では、日本では何かないのかな?と考えました。

ピンと思い付いたのは「フィクトロマンティック/フィクトセクシュアル」でした。

フィクトセクシュアルとは、架空のキャラクターに性的な魅力を感じるセクシュアリティです。一方、感じるのが恋愛的な魅力であればそれはフィクトロマンティックと言えるでしょう。

https://jobrainbow.jp/magazine/fictosexual

詳しくは、こちらの記事・動画も参照してください。


言ってみれば、これもアリエルたちと同じ「種を超えた恋愛」と言えると思うのです。

私の感覚としては、映画を観た感想としてアリエルの恋愛指向に難癖をつける意見はいない印象…。
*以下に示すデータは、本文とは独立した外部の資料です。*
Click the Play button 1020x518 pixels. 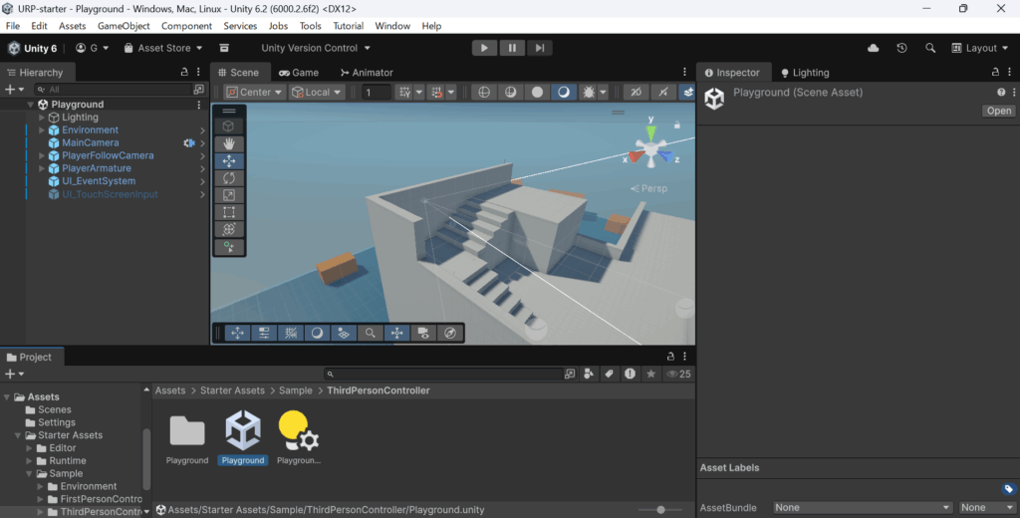pos(484,48)
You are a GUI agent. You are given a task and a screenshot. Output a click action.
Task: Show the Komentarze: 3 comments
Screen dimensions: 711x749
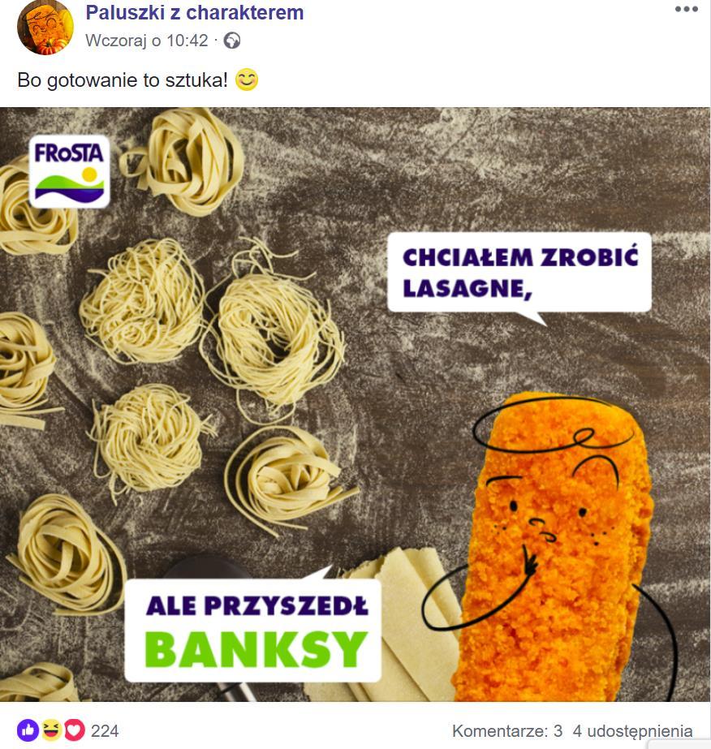(507, 731)
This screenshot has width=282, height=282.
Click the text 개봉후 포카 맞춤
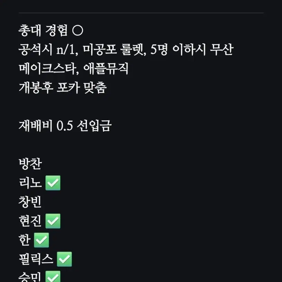(x=63, y=88)
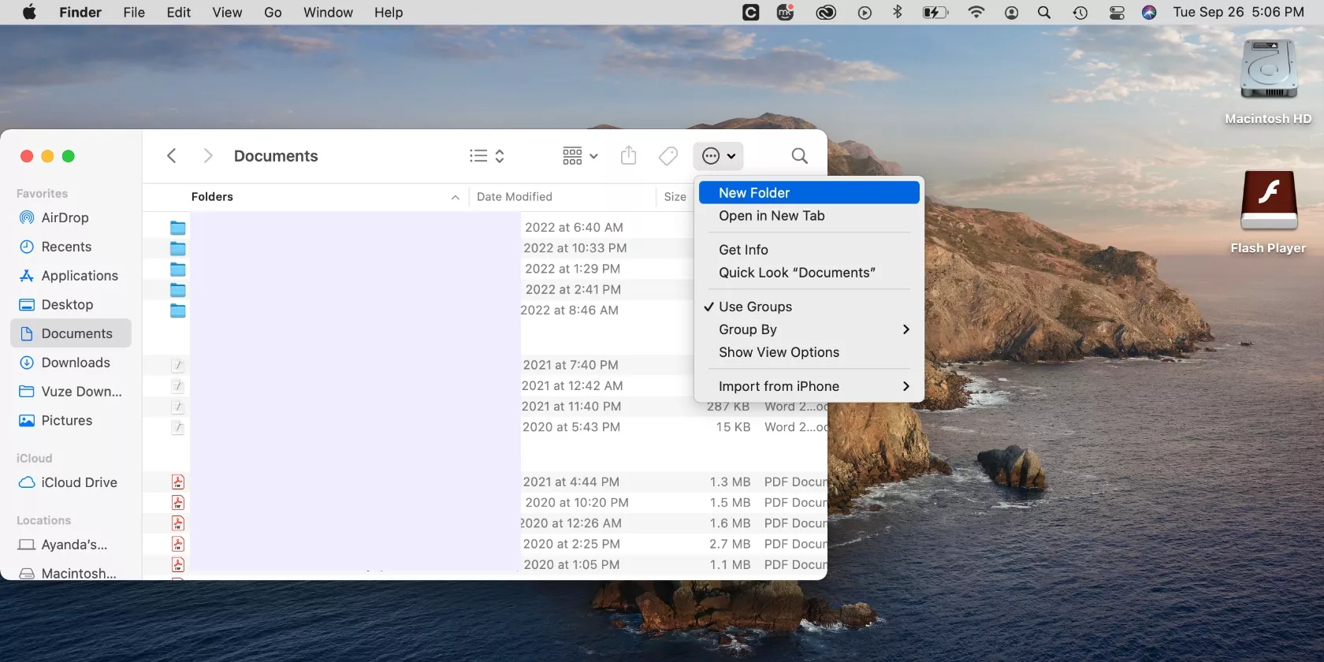Open the Go menu in menu bar
The width and height of the screenshot is (1324, 662).
point(273,13)
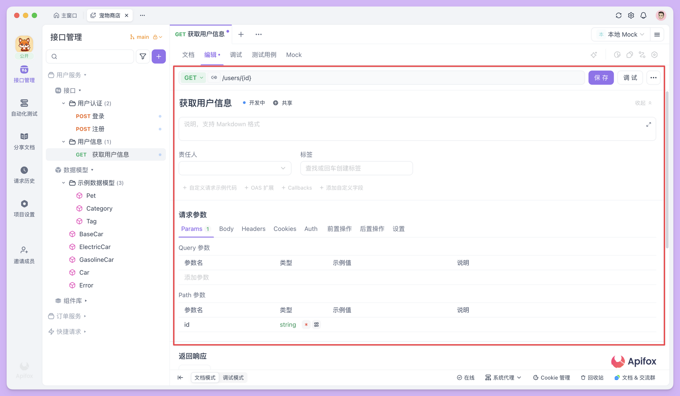Toggle the required asterisk for the id parameter
The height and width of the screenshot is (396, 680).
tap(306, 324)
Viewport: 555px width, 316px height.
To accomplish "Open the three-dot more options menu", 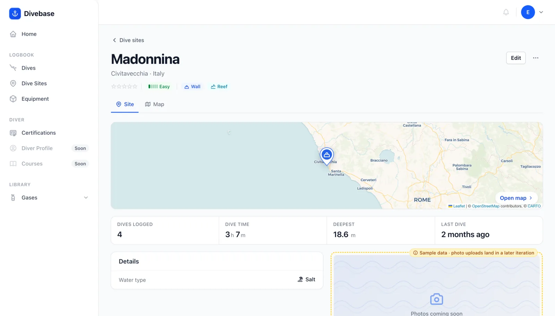I will [x=536, y=58].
それどころか「結ばれて良かった!」と考える人ばかりです。

しかしながら、フィクトロマンティック/フィクトセクシュアルの話になると…微妙な反応をする人が見える印象です。

なぜでしょう?


作中でのアリエルに対する反応

作中では人間(エリック)に恋をしたことへの賛成意見はありませんでした。
というか、父トリトンをはじめとして、反対意見中心でした。

その理由は「種を超えた恋愛」だからではなく「人間だから」
トリトンは、妻(アリエルの母)が人間によって殺されたと思っているために、人間を憎んでいるのです。

そこで、新たな疑問が生まれます。
では、フランダーやセバスチャンなどだったらよかったのか?【※2】
その辺りは作中では言及されていないので、何とも言えません。


作中でのエリックに対する反応

では「エリック側はどうなのか?」ですが、アニメ版(1989)では特に言及されていません。
基本的にアリエルがメインで描かれていたために、エリックサイドの心情については、それほど細かく描かれていませんでした。

ところが、実写版(2023)では違います。
アニメ版には出てこなかった「エリックの母」の登場によって、エリック側の気持ちが描かれるようになりました。

エリックの母が、相手は人間ではなく人魚なんだから諦めるよう説得するシーンがあるのです。
しかし、エリックは諦めなかったわけですが…。

先の章とも関連しますが、この辺りもアニメ版と実写版の違いで、今の時代と照らし合わせることのできるポイントなのではないでしょうか?




さいごに

ということで、映画『リトル・マーメイド』と「フィクトロマンティック/フィクトセクシュアル」を関連づけて記事を書いてみました。
しかしながら、私自身が「フィクトロマンティック/フィクトセクシュアル」について勉強不足だったことが否めないため、今後書き直しを行うということ念頭に置いていただきたいと思います。

また、文章力や語彙力が完璧だというわけでもないため、誤った認識を招きかねない書き方をしている可能性があることを事前に謝っておきます。

もし何かご意見等ありましたら、コメントをいただけると幸いです。
最後までお読みいただき、ありがとうございました。




※1:テレビ番組等でチラッと見た程度なので、資料等はありません。すみません。
※2:フランダーのモチーフはイシダイ、セバスチャンのモチーフはカニとされています。